### Given records
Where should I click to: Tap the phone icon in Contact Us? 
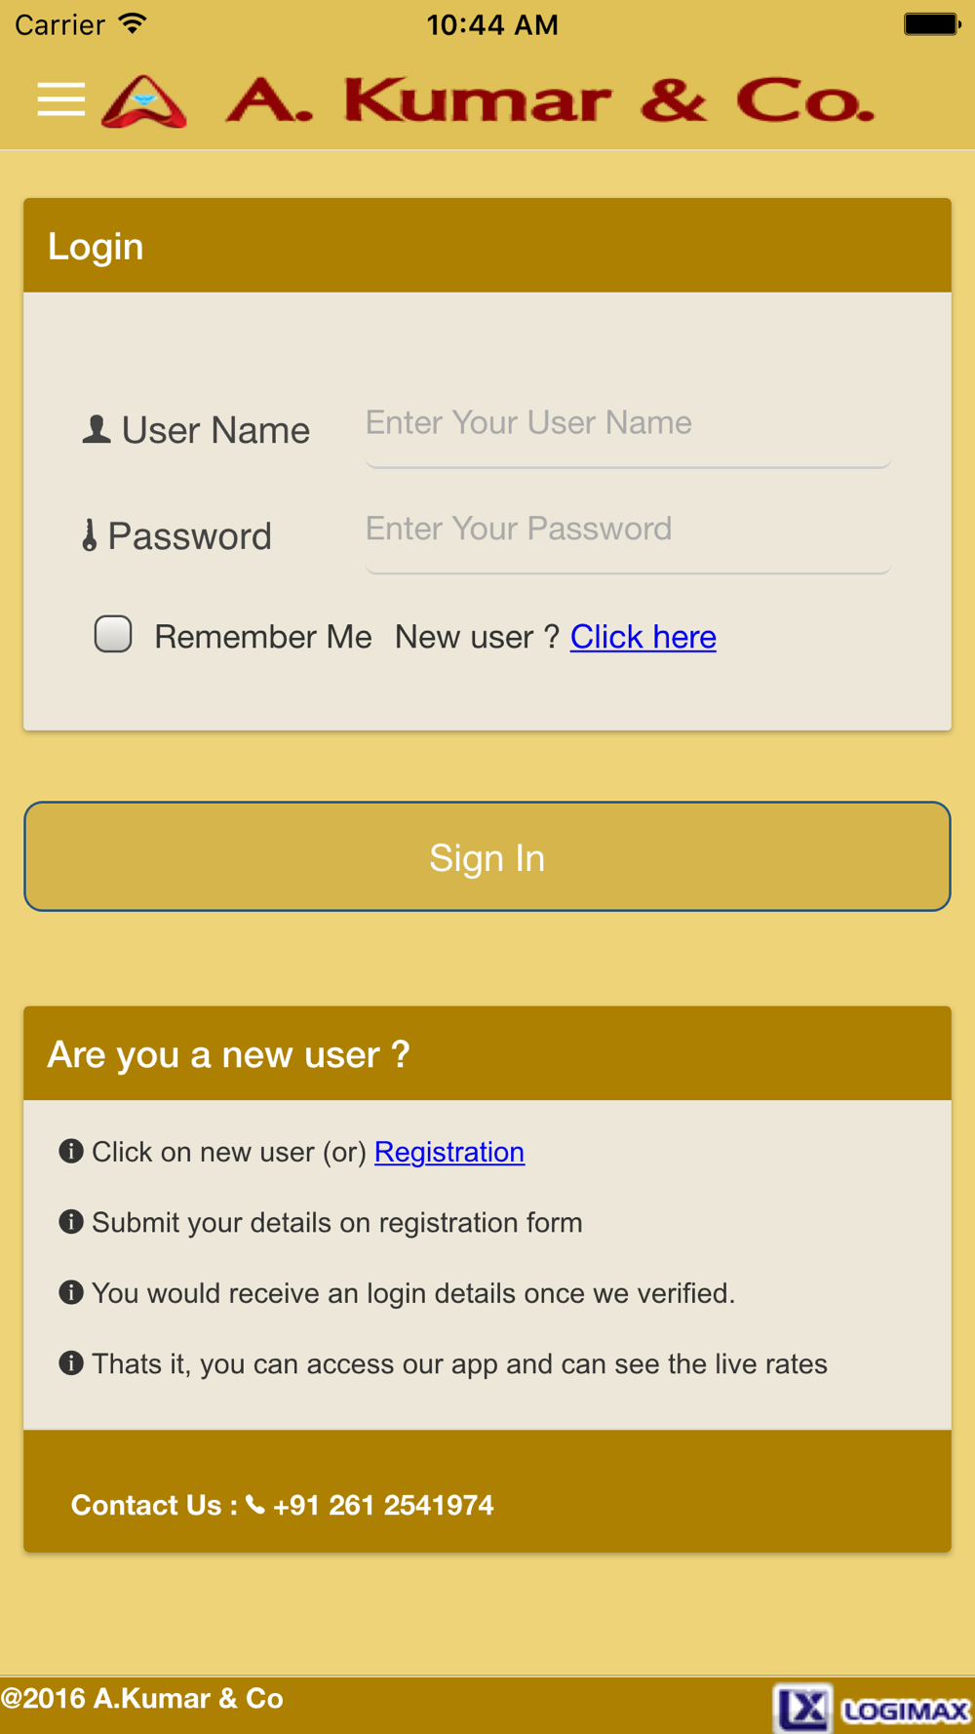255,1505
* * *
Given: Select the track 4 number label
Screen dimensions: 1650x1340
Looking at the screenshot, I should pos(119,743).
* * *
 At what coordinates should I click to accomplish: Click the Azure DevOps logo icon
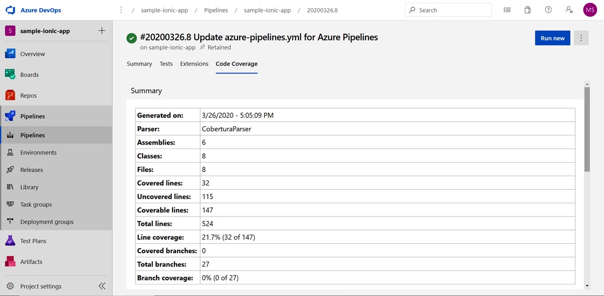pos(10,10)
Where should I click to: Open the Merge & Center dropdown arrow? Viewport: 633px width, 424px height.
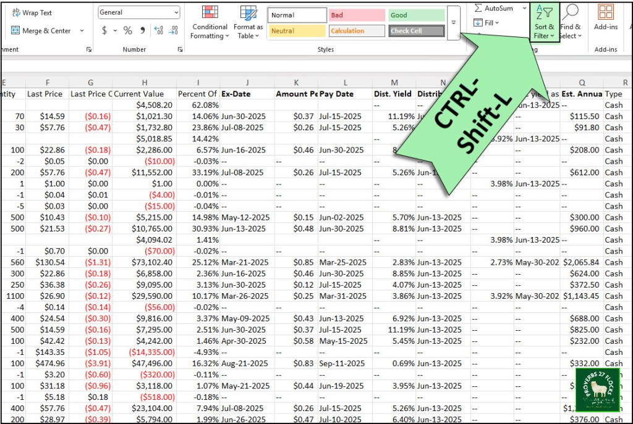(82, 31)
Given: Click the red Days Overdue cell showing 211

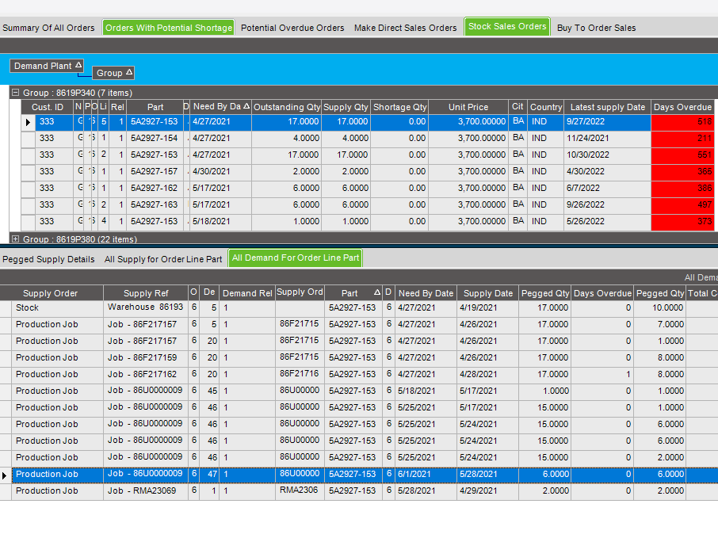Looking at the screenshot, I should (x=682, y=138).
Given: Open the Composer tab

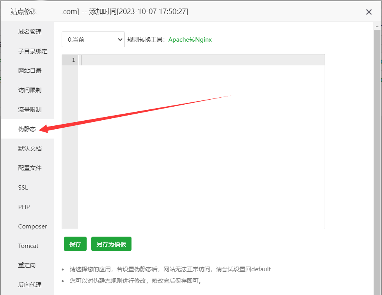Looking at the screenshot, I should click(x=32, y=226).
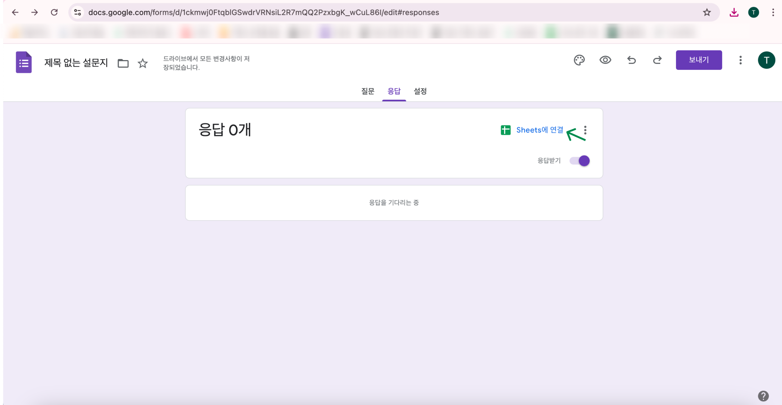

### Requirement
Reproduce verbatim every line from the one containing "At what coordinates" to the one containing "Looking at the screenshot, I should click(x=32, y=226).", both included, leaving out the pictures.

### Output below
 At what coordinates should I click to accomplish: Click the Azure DevOps logo icon
pos(10,10)
Where should I click to: Open the Merge & Center dropdown arrow? Viewport: 633px width, 424px height.
(82, 31)
Given: Click the red Days Overdue cell showing 211

Looking at the screenshot, I should (x=682, y=138).
Given: Open the Composer tab

Looking at the screenshot, I should click(x=32, y=226).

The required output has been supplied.